A Stolen Life was special for being produced, at least on paper, by Bette Davis (A B.D. Production, reads credits). Biographers suggest it was a tax dodge, A-list salaries going mostly to gov'ment coffers at the time, necessitating devices like hers and fellow WB'er Errol Flynn, who'd recently whipped up Thomson Productions to avert onerous duties to his adopted Uncle Sam. Davis, however, seized the label at face value to ramp up creative input already a prerogative on shows she headlined. Script revision was this time done in front of shooting rather than as outcome of fierce on-set argument, and despite her claiming later to have had no more producer control than a man on the moon, I'd like thinking A Stolen Life reflects BD's how-to for a vehicle finally rendered her way. If in fact she labored beyond producer in name only, then regret is A Stolen Life being one-off it was, for Davis in charge of her own unit might have kept stardom's lamp burning for at least a few more Warner seasons.

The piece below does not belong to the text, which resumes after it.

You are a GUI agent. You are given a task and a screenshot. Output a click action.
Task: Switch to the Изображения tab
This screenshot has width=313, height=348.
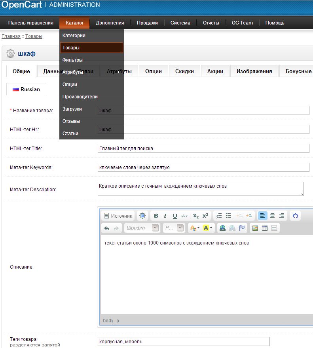[x=254, y=71]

BD and columnists she spoke with usually got round to her pet peeve of censors bowdlerizing scripts and product emerging from said weakened tea. It was worse after the war when audiences began nixing movie romance shorn of reality. A Stolen Life's set-up amounts to this: Bette loves Glenn Ford and it looks like he's on board, until saucy twin (also BD) lures him to the altar. Sailing mishap that follows leaves twin dead and means of Bette assuming her identity and place in the marital bed ... a socko construct you could remake today ... but in 1946? No way could you pay off on tantalizing possibilities here, Davis knowing A Stolen Life's strongest meat would be deemed unsafe for Code consumption. Letdown and compromise was part/parcel of moviegoing experience then. Patrons learned to translate dissolves, a tie loosened where it was not in a previous scene --- whatever got across offscreen coupling that Junior wouldn't detect. Bette Davis films got closest inspection because they dealt with events leading to sex, even if it was cancelled-on-arrival. Censor-mandated necessity in A Stolen Life is keeping faux-wife Bette out of conjugal harm's way with unknowing Glenn Ford, denying us consummation the whole improbable business has led up to. As Jerry Colonna used to say, I can dream, can't I?, and indeed, mere suggestion and imagination taking it from there might have been enough to satisfy fans who knew from experience what they couldn't see in this or any other Bette Davis show.






















Trouble was teeth baring in noirish mellers Joan Crawford was now generating at Warners. Mildred Pierce preceded A Stolen Life and showed what a woman's picture with guts looked like. Maybe I should say gats, for Crawford packing heat in designer handbags lured male patronage till now indifferent to love travails among stardom's sorority. Murder as a feminine pursuit widened appeal of Crawford and free-lancing Barbara Stanwyck. Bette Davis as twins or no was hard put competing with that, A Stolen Life's best ever BD-profit attributable more to record year 1946 than increasing interest in her (the next, Deception, initiated a boxoffice falling off). Crawford at WB would run out of steam too, but not so soon as Davis, and the former's embrace of woman-in-peril themes for a 50's spike put JC ahead of BD during seasons wherein both worked hardest at staying relevant. Pitting them against one another in Baby Jane's mansion of horrors was natural outcome to all this and must have been long-awaited satisfaction for customers longing to see gloves finally off both Davis and Crawford.